Ultimately, my many and sometimes spectacular “failures” have helped me recognize that success and failure are not dependent on what I do or achieve or accomplish.
My presence here in this world of form is my success. All else is experience and opportunity.
There is no end point. There is no arriving. There is only the journey. A journey of waking up. A journey of enlightening… ourselves and others… of shining more light into the world.
That journey of awakening and enlightening is why I am here.
What does it mean to be on a conscious awakening journey?
For me, it the meaning has shifted from a complex and sometimes convoluted unraveling of mysteries to a simple experience of daily living.
Awakening means looking at myself today and honestly assessing if I am more conscious, kind, loving, joyful and compassionate than I was yesterday.
If, in each new day, I can bring just a little more consciousness, clarity, kindness, and compassion to the world, to the people I love, the people I serve and meet and to myself, then I call that a good day on the path of Awakening.

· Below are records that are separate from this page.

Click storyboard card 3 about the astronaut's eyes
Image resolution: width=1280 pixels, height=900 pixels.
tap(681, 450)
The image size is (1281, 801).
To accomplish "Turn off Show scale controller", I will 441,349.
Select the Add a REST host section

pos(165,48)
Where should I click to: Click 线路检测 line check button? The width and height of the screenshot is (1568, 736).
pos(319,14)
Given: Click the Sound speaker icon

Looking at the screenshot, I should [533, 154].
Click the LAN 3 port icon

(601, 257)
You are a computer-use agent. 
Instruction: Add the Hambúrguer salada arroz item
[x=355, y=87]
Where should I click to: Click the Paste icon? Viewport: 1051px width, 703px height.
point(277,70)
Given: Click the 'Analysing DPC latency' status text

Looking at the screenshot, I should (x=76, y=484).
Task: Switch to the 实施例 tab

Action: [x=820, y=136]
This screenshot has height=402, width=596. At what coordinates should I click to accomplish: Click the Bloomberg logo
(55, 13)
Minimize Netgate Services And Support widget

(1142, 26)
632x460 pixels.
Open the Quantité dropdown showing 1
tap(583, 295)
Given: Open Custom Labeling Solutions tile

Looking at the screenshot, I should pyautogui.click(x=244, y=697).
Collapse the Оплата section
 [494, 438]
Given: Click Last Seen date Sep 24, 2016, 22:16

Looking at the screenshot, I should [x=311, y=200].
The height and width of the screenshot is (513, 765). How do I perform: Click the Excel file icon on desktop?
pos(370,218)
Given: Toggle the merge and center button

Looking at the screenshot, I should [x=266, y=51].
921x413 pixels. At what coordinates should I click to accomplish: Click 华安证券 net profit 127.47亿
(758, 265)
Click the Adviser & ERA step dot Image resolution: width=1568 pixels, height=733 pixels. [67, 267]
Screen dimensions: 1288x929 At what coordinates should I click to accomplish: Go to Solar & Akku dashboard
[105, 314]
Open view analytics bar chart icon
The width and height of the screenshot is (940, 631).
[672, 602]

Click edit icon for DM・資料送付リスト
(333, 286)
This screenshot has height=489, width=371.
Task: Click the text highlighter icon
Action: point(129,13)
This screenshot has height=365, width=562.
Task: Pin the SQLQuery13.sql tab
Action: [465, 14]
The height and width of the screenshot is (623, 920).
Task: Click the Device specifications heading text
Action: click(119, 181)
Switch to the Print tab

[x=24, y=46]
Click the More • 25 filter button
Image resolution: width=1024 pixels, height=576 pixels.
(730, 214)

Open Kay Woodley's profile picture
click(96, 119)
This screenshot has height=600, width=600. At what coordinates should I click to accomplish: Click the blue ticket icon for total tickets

And on the days when I don’t feel like I’m being kinder… on the days when the last thing I want to be is compassionate and loving and joyful… on those days I do the best I can to accept that experience.
Sometimes it is those “difficult” days that lead to the biggest steps forward on the awakening journey. For if I can still bring some small glimmer of compassion for myself, if I can manage to share some little bit of kindness with the people around me and if I can squeeze out some small sliver of joy in the experience of struggle, then I know this journey is getting me somewhere.
In the end, whether or not this journey leads me to some arbitrary state of Awakenedness or Enlightenment doesn’t really matter.
Sensitivity has been the quintessential blessing and curse for me.
Ask me now if I would give up my sensitivity and you’d get a resounding ‘NO.”
But 10-years ago I very well might have made a deal with you, or with the devil, to turn down my sensitivity.
It’s taken pretty much my entire 50-years to learn how to thrive in this over stimulating world as a super sensitive being.
First I needed to reconnect with my innate sensitivity after learning how to turn it off in order to survive the emotional and energetic chaos in my early years.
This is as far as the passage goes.